Accession of James II. - His declaration in council; acceptable to the nation - Arbitrary designs of his reign - Former ministers continued - Money transactions with France - Revenue levied without authority of Parliament - Persecution of Dissenters - Character of Jeffreys - The King's affectation of independence - Advances to the Prince of Orange - The primary object of this reign - Transactions in Scotland - Severe persecutions there - Scottish Parliament - Cruelties of government - English Parliament; its proceedings - Revenue - Votes concerning religion - Bill for preservation of the King's person - Solicitude for the Church of England - Reversal of Stafford's attainder rejected - Parliament adjourned - Character of the Tories - Situation of the Whigs.
Charles II. expired on the 6th of February, 1684-85, and on the same day his successor was proclaimed king in London, with the usual formalities, by the title of James the Second. The great influence which this prince was supposed to have possessed in the government during the latter years of his brother's reign, and the expectation which was entertained in consequence, that his measures, when monarch, would be of the same character and complexion with those which he was known to have highly approved, and of which he was thought by many to have been the principal author, when a subject left little room for that spirit of speculation which generally attends a demise of the crown. And thus an event, which when apprehended a few years before had, according to a strong expression of Sir William Temple, been looked upon as the end of the world, was now deemed to be of small comparative importance.

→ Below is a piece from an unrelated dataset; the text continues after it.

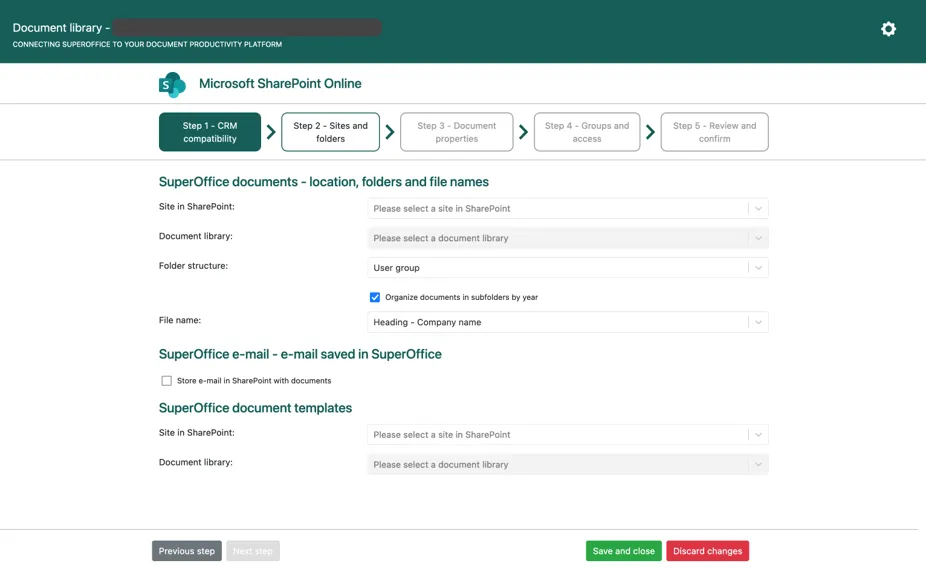Click the arrow between Step 3 and Step 4
The width and height of the screenshot is (926, 569).
[523, 132]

Its tendency, indeed, was rather to ensure perseverance than to effect any change in the system which had been of late years pursued. As there are, however, some steps indispensably necessary on the accession of a new prince to the throne, to these the public attention was directed, and though the character of James had been long so generally understood as to leave little doubt respecting the political maxims and principles by which his reign would be governed, there was probably much curiosity, as upon such occasions there always is, with regard to the conduct he would pursue in matters of less importance, and to the general language and behaviour which he would adopt in his new situation. His first step was, of course, to assemble the privy council, to whom he spoke as follows:-
"Before I enter upon any other business, I think fit to say something to you. Since it hath pleated Almighty God to place me in this station, and I am now to succeed so good and gracious a king, as well as so very kind a brother, I think it fit to declare to you that I will endeavour to follow his example, and most especially in that of his great clemency and tenderness to his people. I have been reported to be a man for arbitrary power; but that is not the only story that has been made of me; and I shall make it my endeavour to preserve this government, both in Church and State, as it is now by law established. I know the principles of the Church of England are for monarchy, and the members of it have shown themselves good and loyal subjects; therefore I shall always take care to defend and support it. I know, too, that the laws of England are sufficient to make the king as great a monarch as I can wish; and as I shall never depart from the just rights and prerogatives of the crown, so I shall never invade any man's property. I have often heretofore ventured my life in defence of this nation and I shall go as far as any man in preserving it in all its just rights and liberties."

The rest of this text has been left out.